TO DO
Send back all of the records, each one exactly as written.

RECORDS FOR PROCESSING
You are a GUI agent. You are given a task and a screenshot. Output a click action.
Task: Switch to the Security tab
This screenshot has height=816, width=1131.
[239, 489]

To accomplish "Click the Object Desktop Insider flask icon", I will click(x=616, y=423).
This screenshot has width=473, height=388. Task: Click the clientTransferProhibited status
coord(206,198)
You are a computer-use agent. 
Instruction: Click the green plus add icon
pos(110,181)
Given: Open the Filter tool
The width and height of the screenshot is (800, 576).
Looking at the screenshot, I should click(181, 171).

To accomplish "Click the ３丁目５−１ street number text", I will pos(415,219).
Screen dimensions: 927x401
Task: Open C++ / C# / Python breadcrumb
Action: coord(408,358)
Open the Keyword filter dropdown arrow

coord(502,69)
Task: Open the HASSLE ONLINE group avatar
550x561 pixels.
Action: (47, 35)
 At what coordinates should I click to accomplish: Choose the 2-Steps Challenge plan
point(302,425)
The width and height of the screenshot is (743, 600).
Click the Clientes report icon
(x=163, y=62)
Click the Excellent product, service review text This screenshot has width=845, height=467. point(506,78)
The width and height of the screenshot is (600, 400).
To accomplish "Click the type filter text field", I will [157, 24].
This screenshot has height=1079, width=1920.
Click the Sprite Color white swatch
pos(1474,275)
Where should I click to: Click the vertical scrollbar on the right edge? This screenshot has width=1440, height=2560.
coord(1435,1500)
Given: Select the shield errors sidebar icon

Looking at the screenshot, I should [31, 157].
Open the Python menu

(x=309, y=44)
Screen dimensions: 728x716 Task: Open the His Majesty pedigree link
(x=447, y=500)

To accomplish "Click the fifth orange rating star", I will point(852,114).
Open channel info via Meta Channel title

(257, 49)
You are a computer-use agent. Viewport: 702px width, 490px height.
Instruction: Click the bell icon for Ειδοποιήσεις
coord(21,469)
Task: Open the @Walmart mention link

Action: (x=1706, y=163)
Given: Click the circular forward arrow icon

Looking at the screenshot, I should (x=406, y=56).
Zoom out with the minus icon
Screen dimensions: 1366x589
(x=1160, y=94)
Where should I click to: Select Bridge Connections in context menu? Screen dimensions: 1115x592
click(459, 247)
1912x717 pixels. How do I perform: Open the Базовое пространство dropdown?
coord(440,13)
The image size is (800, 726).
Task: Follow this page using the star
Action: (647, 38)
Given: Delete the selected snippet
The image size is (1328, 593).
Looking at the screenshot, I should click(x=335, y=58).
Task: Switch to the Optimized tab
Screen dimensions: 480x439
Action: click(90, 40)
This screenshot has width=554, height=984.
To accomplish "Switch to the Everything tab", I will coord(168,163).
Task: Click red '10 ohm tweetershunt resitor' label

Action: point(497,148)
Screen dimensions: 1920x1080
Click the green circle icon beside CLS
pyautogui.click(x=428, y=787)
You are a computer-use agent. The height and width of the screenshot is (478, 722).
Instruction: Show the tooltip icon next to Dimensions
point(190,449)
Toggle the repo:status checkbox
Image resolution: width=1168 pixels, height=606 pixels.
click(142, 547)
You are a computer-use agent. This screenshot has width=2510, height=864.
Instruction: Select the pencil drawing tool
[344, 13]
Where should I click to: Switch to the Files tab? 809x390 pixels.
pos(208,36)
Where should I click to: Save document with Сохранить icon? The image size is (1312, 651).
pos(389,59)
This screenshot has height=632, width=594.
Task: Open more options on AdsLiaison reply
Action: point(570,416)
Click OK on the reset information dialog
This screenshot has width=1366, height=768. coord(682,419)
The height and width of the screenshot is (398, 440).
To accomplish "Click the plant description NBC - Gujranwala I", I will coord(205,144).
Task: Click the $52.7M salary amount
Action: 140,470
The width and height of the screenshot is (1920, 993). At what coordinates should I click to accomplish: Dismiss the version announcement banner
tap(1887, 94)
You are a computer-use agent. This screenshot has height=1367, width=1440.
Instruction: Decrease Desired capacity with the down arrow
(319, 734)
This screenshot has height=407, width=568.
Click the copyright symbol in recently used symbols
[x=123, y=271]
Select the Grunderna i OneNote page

WRITTEN SOLUTION
You are a GUI agent. You are given a task and a screenshot. Output a click action.
Task: Switch to the Security tab
This screenshot has height=816, width=1131.
[239, 489]

To accomplish "Click the Object Desktop Insider flask icon", I will click(x=616, y=423).
This screenshot has width=473, height=388. Task: Click the clientTransferProhibited status
coord(206,198)
You are a computer-use agent. 
Instruction: Click the green plus add icon
pos(110,181)
Given: Open the Filter tool
The width and height of the screenshot is (800, 576).
Looking at the screenshot, I should click(181, 171).

To accomplish "Click the ３丁目５−１ street number text", I will pos(415,219).
Screen dimensions: 927x401
Task: Open C++ / C# / Python breadcrumb
Action: coord(408,358)
Open the Keyword filter dropdown arrow

coord(502,69)
Task: Open the HASSLE ONLINE group avatar
550x561 pixels.
Action: (47, 35)
 At what coordinates should I click to accomplish: Choose the 2-Steps Challenge plan
point(302,425)
The width and height of the screenshot is (743, 600).
Click the Clientes report icon
(x=163, y=62)
Click the Excellent product, service review text This screenshot has width=845, height=467. point(506,78)
The width and height of the screenshot is (600, 400).
To accomplish "Click the type filter text field", I will [157, 24].
This screenshot has height=1079, width=1920.
Click the Sprite Color white swatch
pos(1474,275)
Where should I click to: Click the vertical scrollbar on the right edge? This screenshot has width=1440, height=2560.
coord(1435,1500)
Given: Select the shield errors sidebar icon

Looking at the screenshot, I should [31, 157].
Open the Python menu

(x=309, y=44)
Screen dimensions: 728x716 Task: Open the His Majesty pedigree link
(x=447, y=500)

To accomplish "Click the fifth orange rating star", I will point(852,114).
Open channel info via Meta Channel title

(257, 49)
You are a computer-use agent. Viewport: 702px width, 490px height.
Instruction: Click the bell icon for Ειδοποιήσεις
coord(21,469)
Task: Open the @Walmart mention link

Action: (x=1706, y=163)
Given: Click the circular forward arrow icon

Looking at the screenshot, I should (x=406, y=56).
Zoom out with the minus icon
Screen dimensions: 1366x589
(x=1160, y=94)
Where should I click to: Select Bridge Connections in context menu? Screen dimensions: 1115x592
click(459, 247)
1912x717 pixels. How do I perform: Open the Базовое пространство dropdown?
coord(440,13)
The image size is (800, 726).
Task: Follow this page using the star
Action: (647, 38)
Given: Delete the selected snippet
The image size is (1328, 593).
Looking at the screenshot, I should click(x=335, y=58).
Task: Switch to the Optimized tab
Screen dimensions: 480x439
Action: click(90, 40)
This screenshot has width=554, height=984.
To accomplish "Switch to the Everything tab", I will coord(168,163).
Task: Click red '10 ohm tweetershunt resitor' label

Action: point(497,148)
Screen dimensions: 1920x1080
Click the green circle icon beside CLS
pyautogui.click(x=428, y=787)
You are a computer-use agent. The height and width of the screenshot is (478, 722).
Instruction: Show the tooltip icon next to Dimensions
point(190,449)
Toggle the repo:status checkbox
Image resolution: width=1168 pixels, height=606 pixels.
click(142, 547)
You are a computer-use agent. This screenshot has width=2510, height=864.
Instruction: Select the pencil drawing tool
[344, 13]
Where should I click to: Switch to the Files tab? 809x390 pixels.
pos(208,36)
Where should I click to: Save document with Сохранить icon? The image size is (1312, 651).
pos(389,59)
This screenshot has height=632, width=594.
Task: Open more options on AdsLiaison reply
Action: point(570,416)
Click OK on the reset information dialog
This screenshot has width=1366, height=768. coord(682,419)
The height and width of the screenshot is (398, 440).
To accomplish "Click the plant description NBC - Gujranwala I", I will coord(205,144).
Task: Click the $52.7M salary amount
Action: 140,470
The width and height of the screenshot is (1920, 993). At what coordinates should I click to accomplish: Dismiss the version announcement banner
tap(1887, 94)
You are a computer-use agent. This screenshot has height=1367, width=1440.
Instruction: Decrease Desired capacity with the down arrow
(319, 734)
This screenshot has height=407, width=568.
Click the copyright symbol in recently used symbols
[x=123, y=271]
Select the Grunderna i OneNote page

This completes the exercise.